# Ask or Subtle Intiation?



## RedBubba (Nov 8, 2014)

I was reading a love making manual and the author said never ask your partner for sex it is a big turnoff. He was addressing the males and talking about being so connected in and out of the bedroom that you should never be asking for it. Guess it just happens then?

Is this true ladies? And how does your man intiate sex or how do you all work that out? And what do you prefer?


----------



## seattle_stranger (Nov 4, 2014)

As a man, in my experience, women do not like to be "asked" for it. Essentially, anything that indicates you are anything less than the ALPHA MALE in control is a turn-off for a committed woman.

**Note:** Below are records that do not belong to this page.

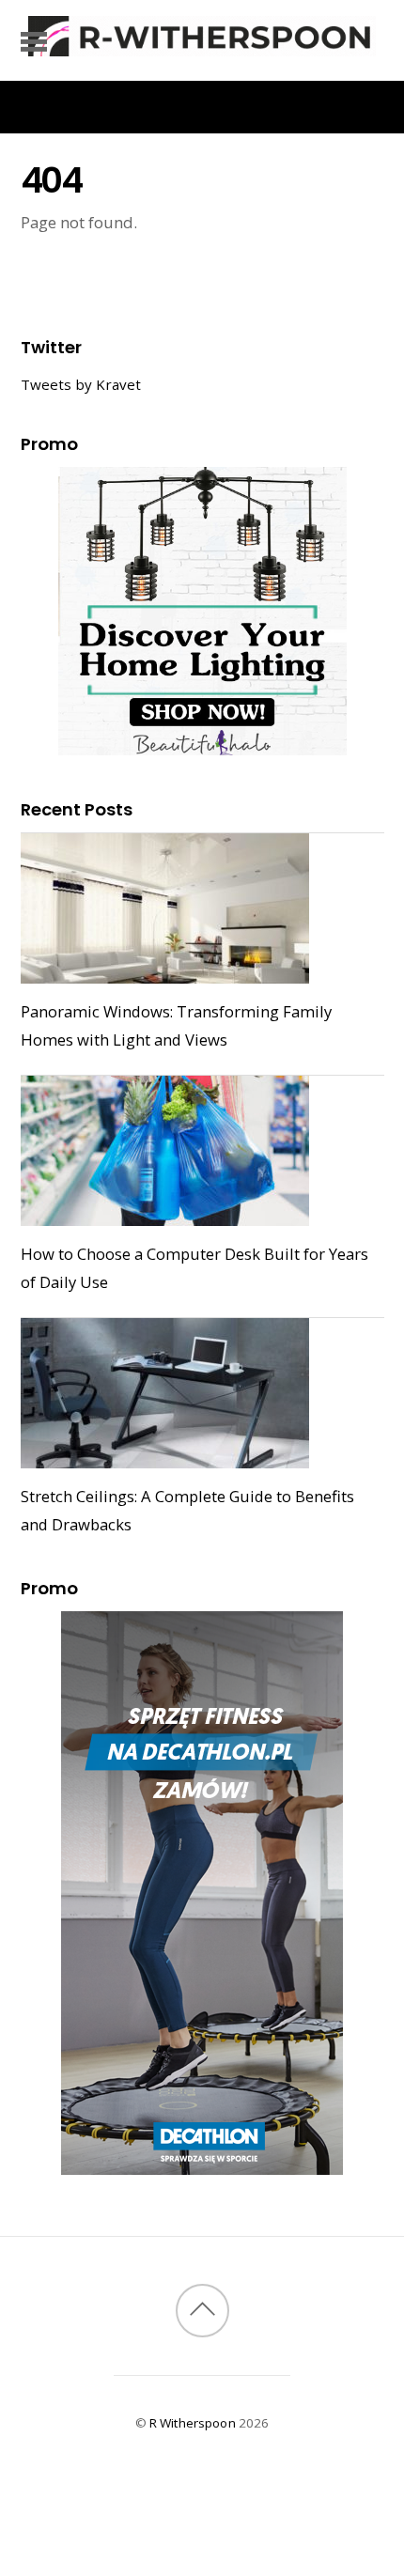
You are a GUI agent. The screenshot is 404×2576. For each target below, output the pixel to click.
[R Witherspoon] (202, 46)
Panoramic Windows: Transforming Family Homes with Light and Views (176, 1025)
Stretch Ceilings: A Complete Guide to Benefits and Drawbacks (187, 1510)
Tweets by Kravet (81, 384)
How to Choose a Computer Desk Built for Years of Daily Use (194, 1268)
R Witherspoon (192, 2422)
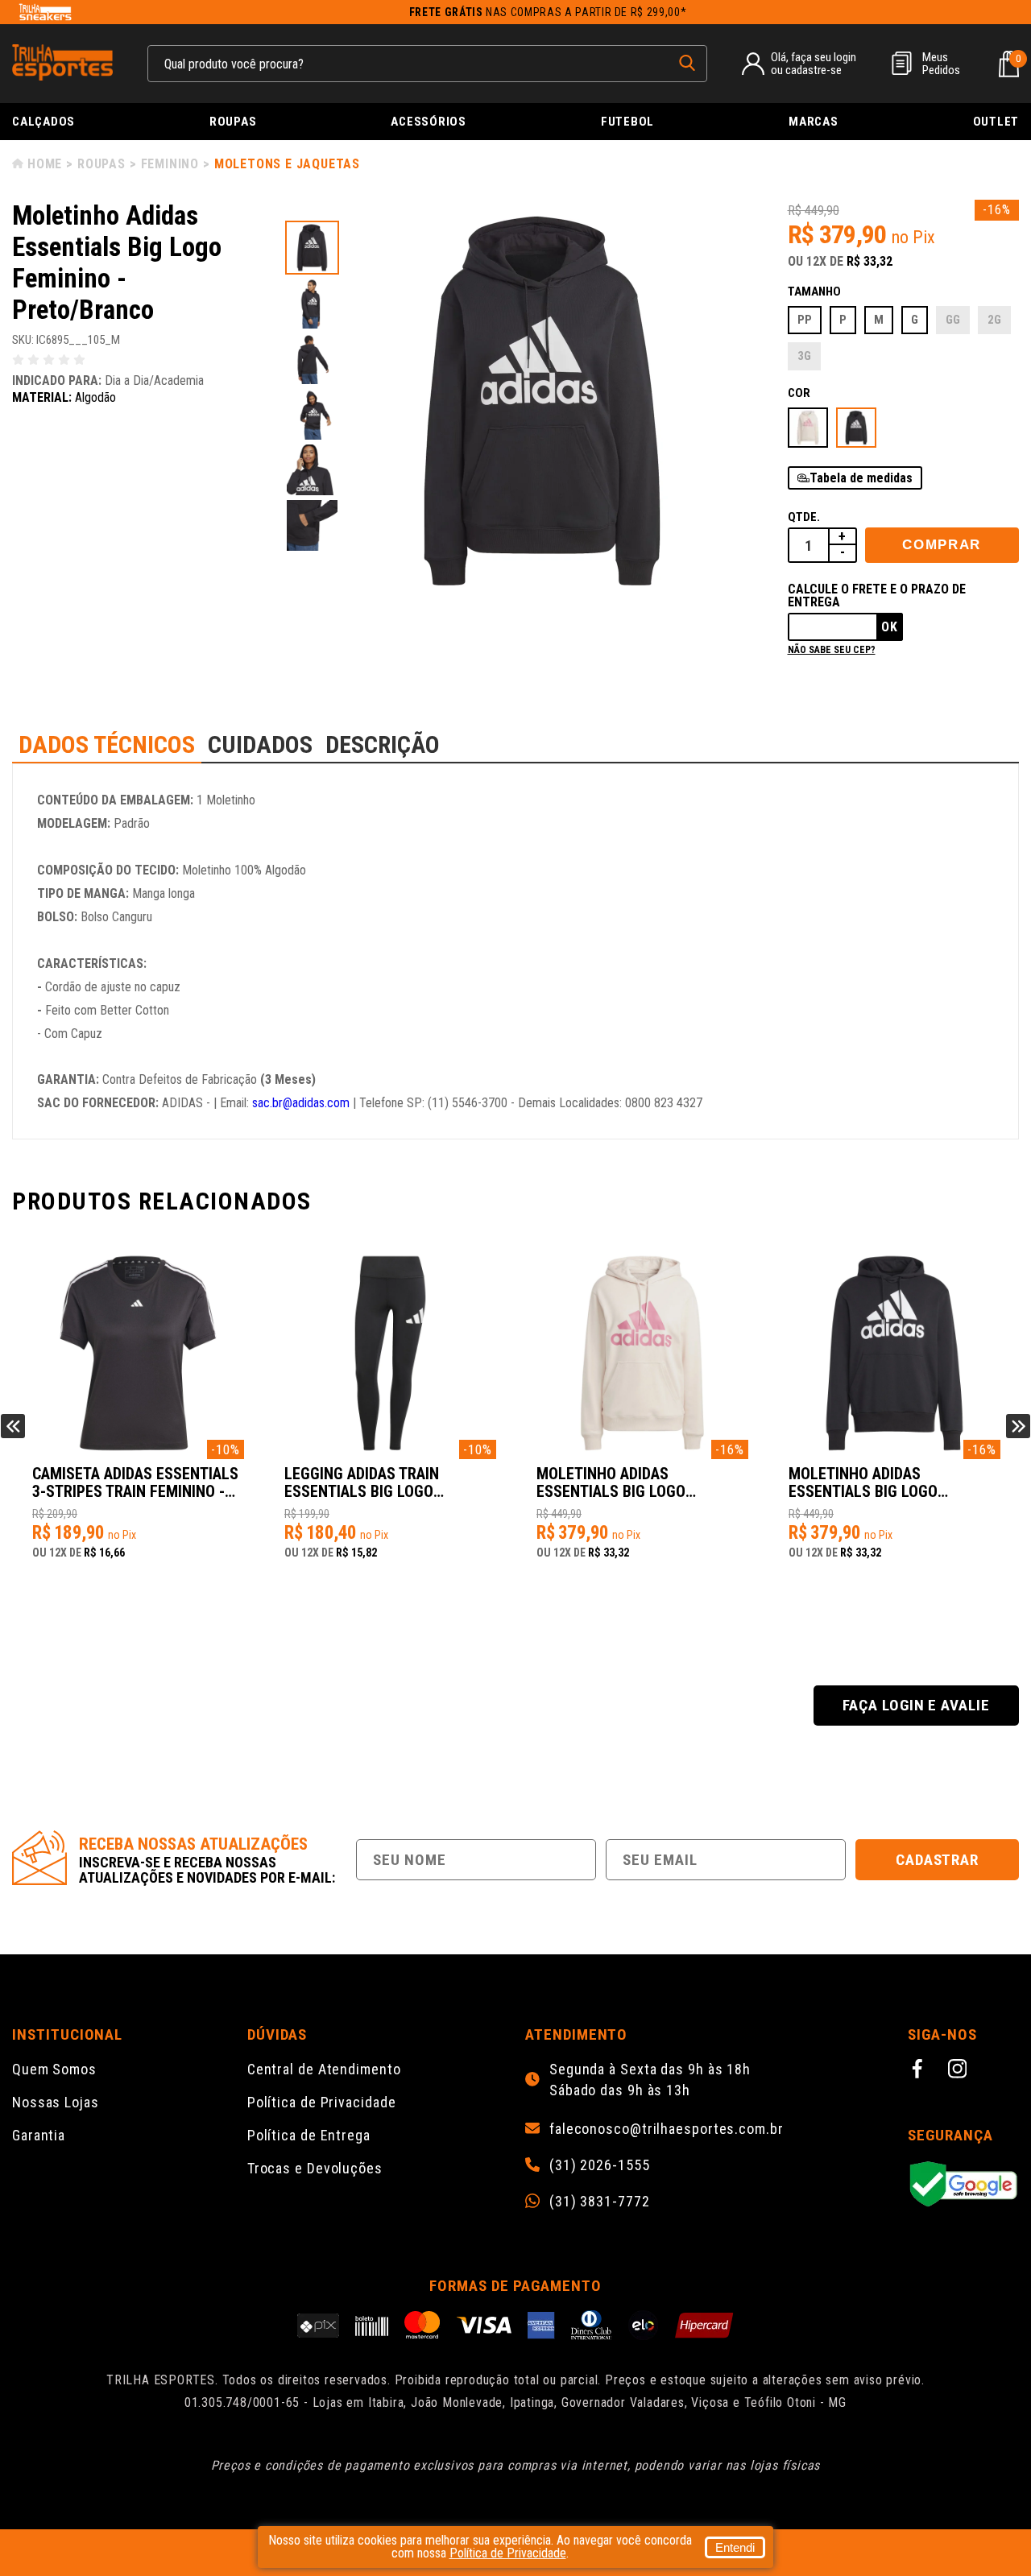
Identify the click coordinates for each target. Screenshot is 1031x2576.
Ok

This applies to almost anything. A woman would MUCH rather you come home and tell her what the plan is as opposed to asking her "so what do you want to do?". It's just nature.


----------



## ConanHub (Aug 9, 2013)

Might want to try ladies lounge. How long have you been with her?


----------



## Holland (Aug 20, 2012)

I just don't buy into these broad generalisations of what people want or like. There are so many variables that each couple will be different to the next as well as go through different stages in their relationship.

In my world Mr H is a superb mix of alpha and beta type traits, in and out of the bedroom. Our relationship is strong although only new at 3 years. We have had some rough times from forces within and outside of our relationship but one thing is always there our HD and desire for each other.

He probably initiates more but we have sex daily (or more) anyway. Even though sex is always there it is still nice to have some initiation on either side and TBH I am more than happy for him to ask for whatever he wants, whenever he wants and same for me. 
He can be subtle or direct, a "how about a romp" to picking me up and carrying me to bed without a word, either is fine here.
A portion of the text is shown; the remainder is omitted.